Hancock est un super-héros que personne n'aime. Il est malpoli, arrogant, et il essaie de noyer ses soucis dans l'alcool. De plus sa vie est inconnue pour lui avant 1927, date à laquelle il s'est réveillé dans un hôpital, menant une vie à la fois glorieuse et piteuse depuis 80 ans. Pourtant régulièrement les gens l'appellent pour éviter une catastrophe. Un jour il sauve un professionnel des relations publiques, Ray Embrey, d'une collision avec un train. Celui-ci lui propose sa collaboration afin d'améliorer son image. En rencontrant Mary, la femme de Ray, Hancock se sent irrésistiblement attiré par cette maîtresse de maison énergique. Responsable de nombreux dégâts, Hancock accepte de passer quelques temps en prison, dans l'attente qu'on l'appelle pour encore une fois sauver le monde.
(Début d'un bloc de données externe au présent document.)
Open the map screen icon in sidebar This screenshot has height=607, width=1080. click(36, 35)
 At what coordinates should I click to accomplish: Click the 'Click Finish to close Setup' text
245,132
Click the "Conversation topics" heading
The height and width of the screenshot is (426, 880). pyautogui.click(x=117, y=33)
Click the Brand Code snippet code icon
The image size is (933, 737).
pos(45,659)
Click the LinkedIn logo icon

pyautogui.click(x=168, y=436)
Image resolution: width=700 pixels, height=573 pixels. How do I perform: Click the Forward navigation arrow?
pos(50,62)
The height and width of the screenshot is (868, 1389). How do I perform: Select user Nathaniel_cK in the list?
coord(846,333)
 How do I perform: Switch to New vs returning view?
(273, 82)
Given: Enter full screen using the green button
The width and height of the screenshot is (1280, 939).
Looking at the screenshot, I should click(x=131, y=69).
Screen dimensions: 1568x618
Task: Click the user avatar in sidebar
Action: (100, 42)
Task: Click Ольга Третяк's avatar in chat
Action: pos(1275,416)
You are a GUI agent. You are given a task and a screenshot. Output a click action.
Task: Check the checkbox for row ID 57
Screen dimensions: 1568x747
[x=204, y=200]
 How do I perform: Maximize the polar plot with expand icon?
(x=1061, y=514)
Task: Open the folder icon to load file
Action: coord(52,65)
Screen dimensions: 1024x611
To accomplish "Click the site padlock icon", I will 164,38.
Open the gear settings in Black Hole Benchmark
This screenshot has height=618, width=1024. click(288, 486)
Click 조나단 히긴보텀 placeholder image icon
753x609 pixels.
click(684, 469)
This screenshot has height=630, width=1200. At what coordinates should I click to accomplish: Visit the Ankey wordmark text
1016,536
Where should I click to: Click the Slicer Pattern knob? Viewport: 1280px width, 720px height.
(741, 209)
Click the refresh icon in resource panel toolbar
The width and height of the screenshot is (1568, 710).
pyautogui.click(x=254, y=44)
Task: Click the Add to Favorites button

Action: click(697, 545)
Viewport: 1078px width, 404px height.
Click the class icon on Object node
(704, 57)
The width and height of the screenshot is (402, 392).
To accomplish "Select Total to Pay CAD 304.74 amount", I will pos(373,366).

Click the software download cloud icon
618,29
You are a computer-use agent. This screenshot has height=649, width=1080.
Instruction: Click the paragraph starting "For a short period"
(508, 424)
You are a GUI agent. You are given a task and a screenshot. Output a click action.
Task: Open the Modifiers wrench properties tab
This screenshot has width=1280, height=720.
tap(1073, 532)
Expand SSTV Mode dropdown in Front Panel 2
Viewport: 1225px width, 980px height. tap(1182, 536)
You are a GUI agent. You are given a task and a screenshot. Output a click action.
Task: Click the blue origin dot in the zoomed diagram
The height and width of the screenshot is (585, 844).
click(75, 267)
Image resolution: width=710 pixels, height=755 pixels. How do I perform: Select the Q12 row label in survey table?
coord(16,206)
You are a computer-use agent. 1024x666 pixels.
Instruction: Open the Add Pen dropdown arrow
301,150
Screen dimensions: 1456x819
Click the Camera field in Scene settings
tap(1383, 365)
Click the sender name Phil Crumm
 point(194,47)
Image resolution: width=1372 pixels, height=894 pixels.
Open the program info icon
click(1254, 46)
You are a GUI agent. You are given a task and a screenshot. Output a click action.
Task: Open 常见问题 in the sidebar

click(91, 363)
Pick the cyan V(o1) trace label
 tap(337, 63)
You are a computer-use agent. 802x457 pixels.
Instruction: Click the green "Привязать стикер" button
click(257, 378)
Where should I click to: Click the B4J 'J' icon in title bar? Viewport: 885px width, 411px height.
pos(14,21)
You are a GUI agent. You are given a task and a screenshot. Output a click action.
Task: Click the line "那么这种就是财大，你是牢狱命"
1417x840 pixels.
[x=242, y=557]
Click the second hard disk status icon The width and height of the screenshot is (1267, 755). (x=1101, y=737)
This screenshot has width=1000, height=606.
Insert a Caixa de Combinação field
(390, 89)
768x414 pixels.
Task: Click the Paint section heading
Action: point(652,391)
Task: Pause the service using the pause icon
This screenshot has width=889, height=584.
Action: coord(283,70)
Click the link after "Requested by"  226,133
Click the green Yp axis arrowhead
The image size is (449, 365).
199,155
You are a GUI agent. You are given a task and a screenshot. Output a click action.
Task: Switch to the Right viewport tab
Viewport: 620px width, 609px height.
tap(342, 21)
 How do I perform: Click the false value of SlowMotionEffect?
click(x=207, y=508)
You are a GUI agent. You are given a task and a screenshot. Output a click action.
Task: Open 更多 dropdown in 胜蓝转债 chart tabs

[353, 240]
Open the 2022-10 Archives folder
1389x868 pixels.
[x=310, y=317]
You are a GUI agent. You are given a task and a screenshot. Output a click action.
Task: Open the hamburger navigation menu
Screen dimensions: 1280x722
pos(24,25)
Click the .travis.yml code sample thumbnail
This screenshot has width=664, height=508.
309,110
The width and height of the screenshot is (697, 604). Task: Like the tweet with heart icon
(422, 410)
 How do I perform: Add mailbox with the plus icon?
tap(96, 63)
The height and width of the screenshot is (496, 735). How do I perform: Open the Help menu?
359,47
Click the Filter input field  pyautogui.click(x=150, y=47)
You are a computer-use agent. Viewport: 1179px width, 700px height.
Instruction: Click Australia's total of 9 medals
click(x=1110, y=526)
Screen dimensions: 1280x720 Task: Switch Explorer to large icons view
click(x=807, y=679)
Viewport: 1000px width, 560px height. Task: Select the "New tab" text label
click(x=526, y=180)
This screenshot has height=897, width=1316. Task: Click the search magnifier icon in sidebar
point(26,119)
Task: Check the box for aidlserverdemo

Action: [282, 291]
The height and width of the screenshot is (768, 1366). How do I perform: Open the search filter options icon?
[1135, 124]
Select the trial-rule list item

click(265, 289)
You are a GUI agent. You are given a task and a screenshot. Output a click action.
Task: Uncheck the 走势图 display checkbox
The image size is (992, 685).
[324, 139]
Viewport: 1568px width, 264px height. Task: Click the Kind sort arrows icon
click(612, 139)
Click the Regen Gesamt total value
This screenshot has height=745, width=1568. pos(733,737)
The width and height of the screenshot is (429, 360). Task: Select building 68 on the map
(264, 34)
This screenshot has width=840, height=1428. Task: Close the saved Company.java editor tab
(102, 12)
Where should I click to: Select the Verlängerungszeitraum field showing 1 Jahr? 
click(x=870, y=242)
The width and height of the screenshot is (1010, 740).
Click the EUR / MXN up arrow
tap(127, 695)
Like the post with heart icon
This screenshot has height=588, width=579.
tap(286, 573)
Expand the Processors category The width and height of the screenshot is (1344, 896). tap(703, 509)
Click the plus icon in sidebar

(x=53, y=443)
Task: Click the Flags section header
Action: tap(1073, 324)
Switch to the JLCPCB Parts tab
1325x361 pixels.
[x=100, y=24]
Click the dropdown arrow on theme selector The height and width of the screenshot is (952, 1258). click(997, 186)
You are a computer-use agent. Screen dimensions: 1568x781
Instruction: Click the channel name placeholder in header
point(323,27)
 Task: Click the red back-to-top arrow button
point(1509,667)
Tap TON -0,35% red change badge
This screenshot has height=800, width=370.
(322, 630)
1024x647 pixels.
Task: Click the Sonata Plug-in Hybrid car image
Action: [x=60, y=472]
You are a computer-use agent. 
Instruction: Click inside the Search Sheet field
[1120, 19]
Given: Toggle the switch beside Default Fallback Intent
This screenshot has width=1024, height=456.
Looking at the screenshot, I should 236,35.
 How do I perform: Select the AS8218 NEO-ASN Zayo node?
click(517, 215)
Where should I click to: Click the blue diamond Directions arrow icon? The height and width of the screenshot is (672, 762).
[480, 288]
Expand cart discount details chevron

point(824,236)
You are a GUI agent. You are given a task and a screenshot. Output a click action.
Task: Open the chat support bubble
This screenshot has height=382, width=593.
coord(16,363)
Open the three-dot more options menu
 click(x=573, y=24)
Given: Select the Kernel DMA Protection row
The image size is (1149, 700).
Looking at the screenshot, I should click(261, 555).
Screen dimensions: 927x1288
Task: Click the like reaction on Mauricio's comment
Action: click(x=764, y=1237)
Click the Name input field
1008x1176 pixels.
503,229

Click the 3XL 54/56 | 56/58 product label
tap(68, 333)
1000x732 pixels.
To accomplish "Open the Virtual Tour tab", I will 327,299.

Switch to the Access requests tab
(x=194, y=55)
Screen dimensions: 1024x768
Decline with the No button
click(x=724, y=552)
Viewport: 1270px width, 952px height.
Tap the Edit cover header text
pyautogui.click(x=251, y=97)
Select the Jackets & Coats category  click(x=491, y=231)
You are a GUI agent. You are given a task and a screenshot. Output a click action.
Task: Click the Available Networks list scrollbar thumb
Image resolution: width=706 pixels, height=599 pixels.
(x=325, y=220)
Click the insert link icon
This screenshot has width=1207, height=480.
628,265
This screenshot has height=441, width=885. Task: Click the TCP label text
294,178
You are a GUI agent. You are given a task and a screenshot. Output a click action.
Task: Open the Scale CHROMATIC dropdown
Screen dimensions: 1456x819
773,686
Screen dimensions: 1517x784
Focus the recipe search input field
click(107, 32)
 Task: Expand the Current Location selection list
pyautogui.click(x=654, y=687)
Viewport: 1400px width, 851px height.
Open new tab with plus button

Hancock a été initié par Will Smith pour incarner un anti-super-héros, casser son image de gars invincible qui sauve le monde à chaque sortie, comme dans Men in Black, I, Robot et Independance day. Hancock boit, sauve les gens, mais en faisant des dizaines de milliers de dollars de dégâts à chaque sortie. Très vite j'ai trouvé le film un peu dégoulinant de bons sentiments. Le seul véritable intérêt que j'y aie trouvé est les quelques sorties d'humour dont il est parsemé. L'interprétation, qui repose sur trois acteurs (Smith, mais aussi la délicieuse Charlize Theron et Jason Bateman), est plutôt bonne, mais cela ne suffit pas, selon moi, à faire de Hancock un chef d'oeuvre.
C'est juste un bon film qui n'aura servi à rien, ou presque, sauf peut-être à rappeler aux gens qui était John Hancock. En effet, lorsque Hancock (le super-héros) quitte l'hôpital dans les années 1920, on lui dit de faire son "John Hancock" sur un registre, c'est à dire tout simplement le signer. John Hancock a vécu au 18ème siècle ; ce fut un homme politique américain de premier plan, puisqu'il fut le premier à signer la Déclaration d'Indépendance des Etats-Unis. Depuis, "faire le John Hancock" est une expression courante. Etant amnésique, notre super-héros ne connaît pas cette histoire, et croit que c'est son nom. C'est celui qu'il a gardé au fil du temps.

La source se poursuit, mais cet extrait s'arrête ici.